This study involved the development of an integrated robotic gripping platform (Figure 9) for the validation of trajectory planning methods. Based on a high-performance host computer, the system connects to the Realman GEN72 manipulator via Ethernet for real-time operation. During the experiments, standard laboratory balances and test tubes are used to simulate typical chemical laboratory tasks.
During the experiment, the trajectory planning function designed the task trajectory and transmitted the data to the manipulator’s motion controller via a communication protocol. The experimental results showed that the manipulator operated stably with smooth, continuous motion of all joints when executing the optimized trajectory. No mechanical vibrations or abnormal movement behaviors were observed. These results validated the effectiveness and robustness of proposed control method, and Figure 10 showed the manipulator’s motion process of the experiment.

5. Conclusions

This study proposes a multi-objective trajectory optimization method for robotic manipulation tasks in chemical laboratories, with a particular focus on grasping, weighing, and preparation operations. In such scenarios, robotic manipulators are required to operate under strict constraints, including limited workspace, collision avoidance with laboratory equipment, payload sensitivity during weighing processes, and stringent smoothness requirements to prevent liquid spillage or measurement deviations. By integrating seventh-order polynomial interpolation with an improved OMOPSO algorithm, the proposed method effectively addresses the kinematic redundancy and motion continuity requirements of a seven-degree-of-freedom manipulator under laboratory-specific constraints. By jointly considering joint limits as well as velocity, acceleration, and jerk constraints, the method generates a uniformly distributed set of Pareto-optimal trajectories that balance execution time, energy consumption, and motion smoothness. Experimental results demonstrate that the optimized trajectories enhance the reliability of automated chemical preparation workflows. The obtained Pareto solution set allows for flexible trajectory selection according to different task priorities, providing practical support for diverse laboratory operations ranging from rapid preparation to high-precision measurement.
Despite the favorable performance of the proposed method, several limitations should be acknowledged. The experimental validation is primarily conducted under predefined task conditions and static laboratory layouts. In addition, the modeling process simplifies certain factors related to chemical laboratory operations, whose influence on trajectory optimization performance in more complex experimental scenarios remains to be further examined. Moreover, although the improved OMOPSO algorithm exhibits good convergence characteristics for the studied problem scale, its stability and generalization capability for a broader range of task sets or different manipulator configurations require further validation. Future work will focus on extending the proposed framework to dynamic and online trajectory planning, enhancing robustness to uncertainties, and further integrating trajectory optimization with full-process laboratory automation systems.

Author Contributions

Conceptualization, Z.X. and T.L.; data curation, Z.X. and T.L.; formal analysis, H.Y.; funding acquisition, P.T. and J.D.; investigation, H.Y.; methodology, Y.W. and J.D.; resources, P.T. and M.X.; software, Z.X. and T.L.; supervision, P.T. and J.D.; validation, M.X.; visualization, W.X.; writing—original draft, Z.X. and T.L.; writing—review & editing, Z.X., T.L. and P.T. All authors have read and agreed to the published version of the manuscript.

Funding

This work was supported financially by the National Natural Science Foundation of China under grant number 52472422.

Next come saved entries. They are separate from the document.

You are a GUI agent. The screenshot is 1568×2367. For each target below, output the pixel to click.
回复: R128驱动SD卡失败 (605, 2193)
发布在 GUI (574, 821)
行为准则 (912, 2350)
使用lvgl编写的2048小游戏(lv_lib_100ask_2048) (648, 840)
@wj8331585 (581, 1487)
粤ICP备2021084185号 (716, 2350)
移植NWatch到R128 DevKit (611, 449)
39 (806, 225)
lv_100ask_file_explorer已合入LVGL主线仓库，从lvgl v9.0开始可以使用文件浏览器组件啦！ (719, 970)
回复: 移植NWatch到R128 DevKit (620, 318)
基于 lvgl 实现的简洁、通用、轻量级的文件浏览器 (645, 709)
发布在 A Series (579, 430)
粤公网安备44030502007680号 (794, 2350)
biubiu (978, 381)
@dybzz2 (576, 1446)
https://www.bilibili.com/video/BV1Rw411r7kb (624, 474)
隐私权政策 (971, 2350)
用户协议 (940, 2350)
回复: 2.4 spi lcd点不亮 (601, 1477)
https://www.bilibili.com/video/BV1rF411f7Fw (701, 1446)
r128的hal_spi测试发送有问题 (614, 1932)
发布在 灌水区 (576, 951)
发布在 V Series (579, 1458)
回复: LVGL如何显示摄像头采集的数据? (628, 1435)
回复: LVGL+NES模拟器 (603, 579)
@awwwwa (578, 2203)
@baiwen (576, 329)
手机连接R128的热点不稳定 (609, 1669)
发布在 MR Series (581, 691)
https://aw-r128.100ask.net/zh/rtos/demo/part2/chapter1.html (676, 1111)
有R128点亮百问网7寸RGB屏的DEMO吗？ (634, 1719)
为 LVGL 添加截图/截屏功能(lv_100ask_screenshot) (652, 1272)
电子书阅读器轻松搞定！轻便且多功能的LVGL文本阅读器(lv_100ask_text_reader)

Data Availability Statement

Data is contained within this article.

Conflicts of Interest

Authors Weijun Xu and Ming Xu were employed by the companies Gosuncn ChuanglianTechnology Co., Ltd. and Xianheng Internaational (Hangzhou) Electrical Manufacturing Co., Ltd., separately. The remaining authors declare that the research was conducted in the absence of any commercial or financial relationships that oould be construed as a potential conflict of interest.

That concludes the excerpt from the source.